Yerinde olmayan dönenler, satanlar, sapanlar, sövenler ve de
savrulanlardır. Bize düşen de onlara yolunuz açık olsun
demektir.
Kötü gören kötü gösterir. Tıyneti iyi olanın niyeti iyidir. Fikri
berrak ve oturaklı olanın kötülüğün fiili bekçisi olması
beklenmemelidir.
Bizim aramızda klik ve kulis faaliyetler yaşayamaz. Gergin yüz
hatlarıyla,boğuk ses tonuyla fitneye mihmandarlık yapanların
oyunları tutmaz.
"MİLLETTEN ÇİZİK YEMİŞLERLE YOL YÜRÜYEMEYİZ"
Dinamik bünyeye statik aşı, diri muhayyile ve muhtevaya yıkım irini
enjekte edilemez.Buna en başta tarih müsaade etmez, Türklük izin
vermez.
Milletten çizik yemişlerle yol yürüyemeyiz. Milliyetçi Hareket'in
48 yıllık haysiyetini iki paralık etmeye çalışanlarla hedefe
varamayız.
Biz Türkiye'ye evet derken, birileri hayır diyor. Varsın desinler;
ama unutmasınlar ki son söz millete, son hüküm milli iradeye
aittir.
Hakim hükümet sistemleri insanlığın ihtiyaç ve arayışından
doğmuştur.Tarihin bir diliminde pek tabii zorunlu nedenlerden de
değişebilecektir.
Bir sistem değişikliği, tarihsel yolculukta bir durum muhasebesi,
rota düzeltmesi, devlet ve toplum dengesini yeni baştan kurma
arzusudur.
"ELDEN GİDEN BİR ŞEY YOKTUR"
Elden giden bir şey yoktur. Feda edilen, hiçe sayılan, yıkılan bir
şey de olmamıştır. Ve de millet kendi hakkında karar
verecektir.
Türk milleti aciz, kudretsiz, sığıntı, cahil, rüştünü kaybetmiş,
iradesini çaldırmış, tutsak bir kalabalık mıdır ki, güven
duyulmaz?
Pensilvanya ve Kandil'e adeta türbe kurup başlarında mum yakacak
kadar gözü dönenler ve bunların peşine takılanlar hükümsüz,
haramdır.
Hayır demek demokrasi olacak, evet demek Cumhuriyeti dağıtmak
sayılacak! Bu nasıl bir kötürüm, nasıl kirli ve garez dolu bir
bakıştır!
Dengesizlik bir kez hız kazandı mı onu ancak güç yerine
oturtacaktır. Güç ise millettir. Milletin ta kendisidir. Bunun için
EVET diyoruz.
Mahkum olmak istemeyen bir milleti esareti altında tutmaya muktedir
olacak kadar müstebitler, artık bu dünya yüzünde kalmamıştır.
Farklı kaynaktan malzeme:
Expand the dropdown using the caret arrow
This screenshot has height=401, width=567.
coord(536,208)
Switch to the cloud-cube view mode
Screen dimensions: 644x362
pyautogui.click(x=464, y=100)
Türk milleti egemenliğini kullanarak hakkına, hukukuna ve ezeli
haysiyetine 16 Nisan'da sahip çıkacaktır. Bunun için EVET
diyoruz.
CHP'nin zoru görünce yan çizmesinden dolayı Anayasa Mahkemesi'ne
gitmeme kararı, milli iradeye şeklen saygı duyma
mecburiyetindedir.
Biz 16 Nisan'da demokrasinin Sakarya Savaşı'nı yapacağız. Bu savaşı
bir kez daha milletçe kazanacağız. Meraklanmayın tarih
uyanacaktır.
Ekmek yerine süpürge tohumu yediğimiz, kavrulup öğüttükten sonra
kaynatılan nohutu kahve niyetine içtiğimiz dönemler olmuştur.